Echoing the old adage that innovation is often overestimated in the short-term but under-estimated in the long run, US tech stocks lost momentum this week amid concerns of an emerging AI bubble. A recent MIT study found that only 5% of companies are currently generating returns on their AI investments. This weighed quite heavily on the tech-focused NASDAQ composite, despite a run of strong earnings. After such a rapid valuation surge, some volatility might have been expected, and highlights that AI should be viewed as a long-term structural theme within portfolios. Selectivity will be critical, as investors seek to identify the true beneficiaries of a growing set of monetization opportunities, while avoiding those that will be left behind.

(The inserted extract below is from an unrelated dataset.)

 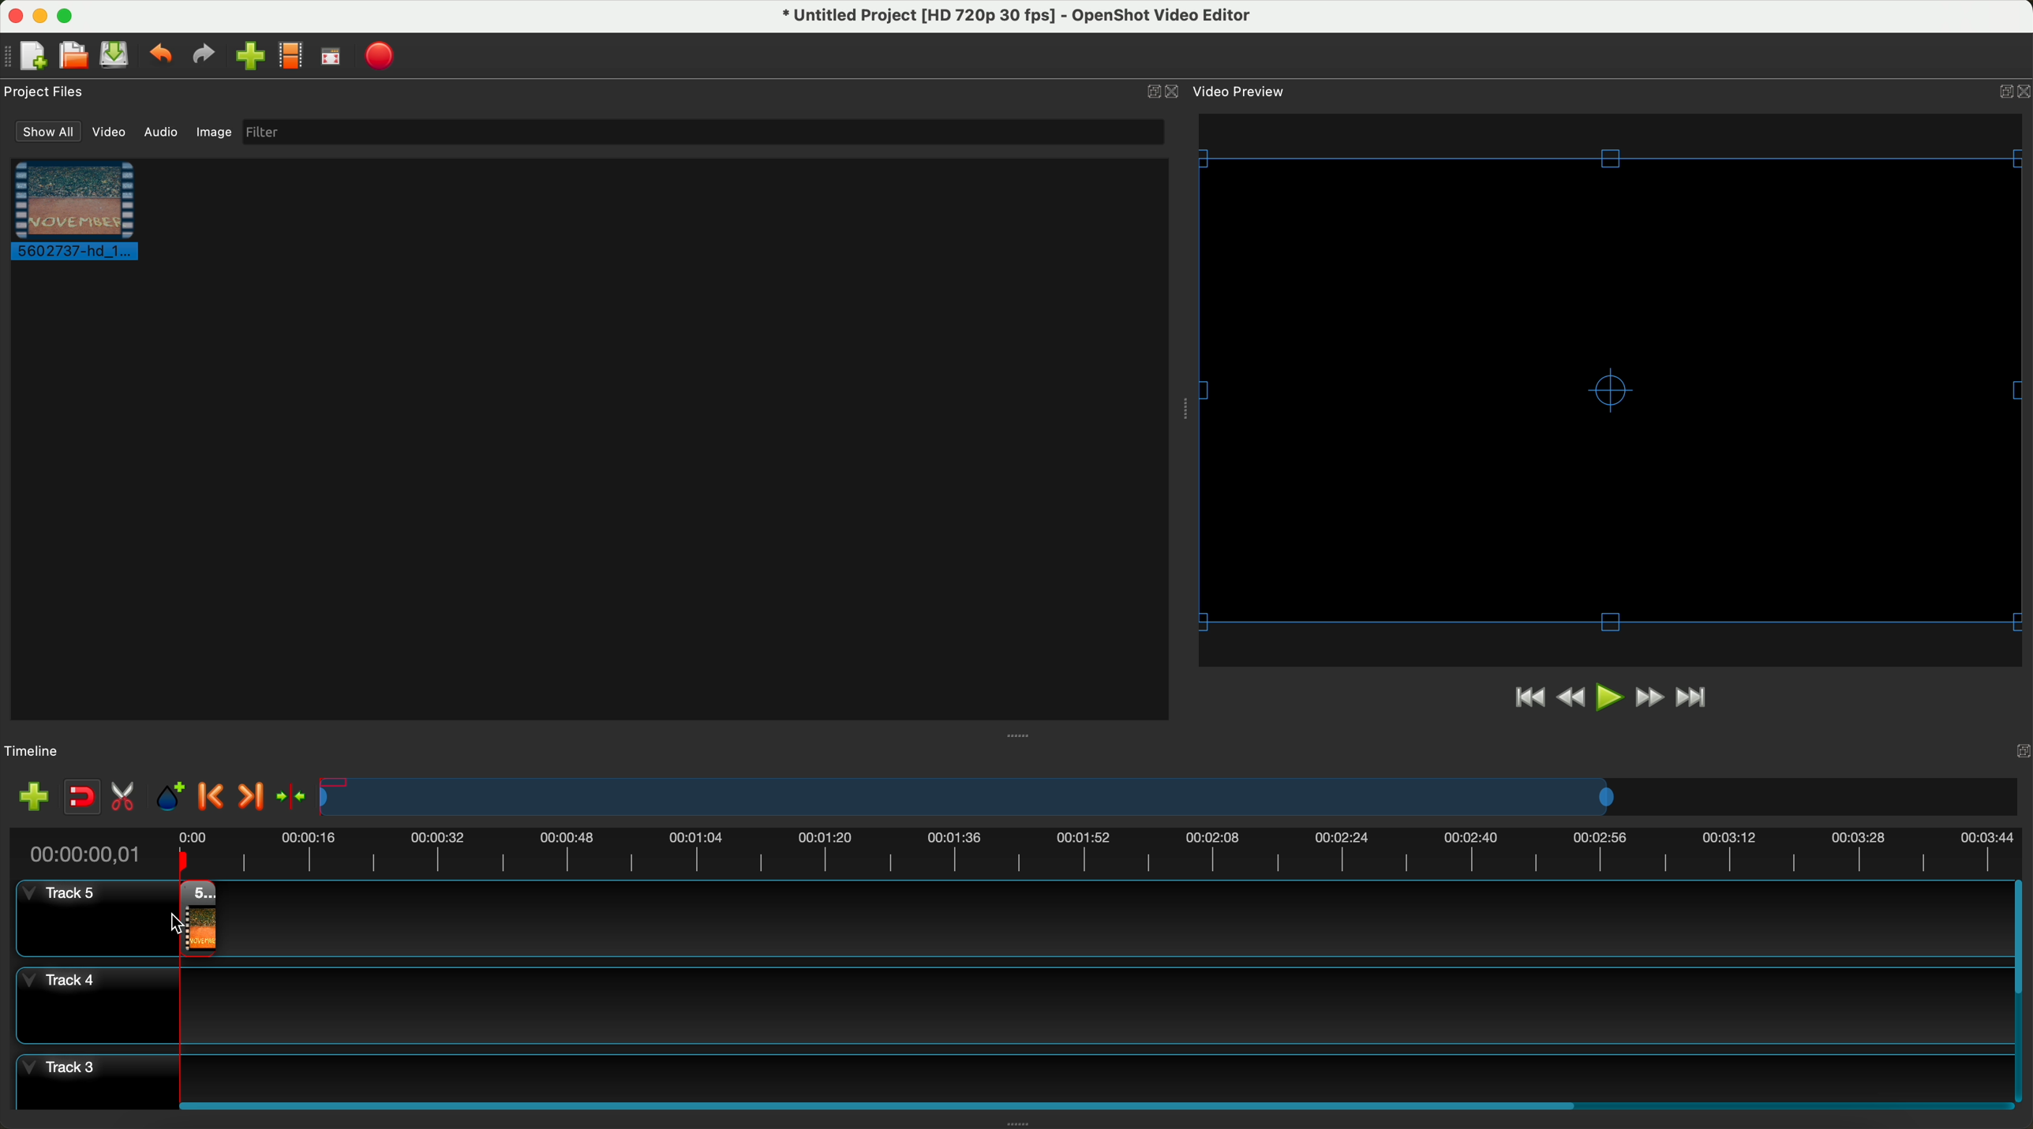 I want to click on video, so click(x=109, y=134).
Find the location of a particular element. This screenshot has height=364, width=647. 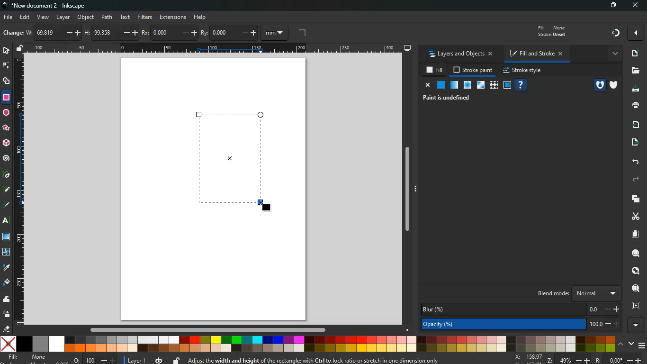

Towards the end of the week, US stocks halted their slide while those in Europe hovered near all-time highs, as all eyes turned to Fed’s Annual Economic Policy Symposium in Jackson Hole, where Jerome Powell delivered his long-awaited speech on the outlook on monetary policy. Following his speech, US government debt and US stocks rallied.

More details of the US-Europe trade deal were outlined in a joint statement released by Washington and Brussels on Thursday, confirming the 15% cap on US tariffs on key EU goods exports including pharmaceutical goods, lumber and semiconductors. However, these sectors are not entirely safe from higher duties, as they remain subject to ongoing US national security investigations that could result in increased tariffs. From September, the US will also reduce tariffs on unavailable natural resources (including cork), all aircraft and aircraft parts, generic pharmaceuticals and their ingredients, and chemical precursors to pre-January levels.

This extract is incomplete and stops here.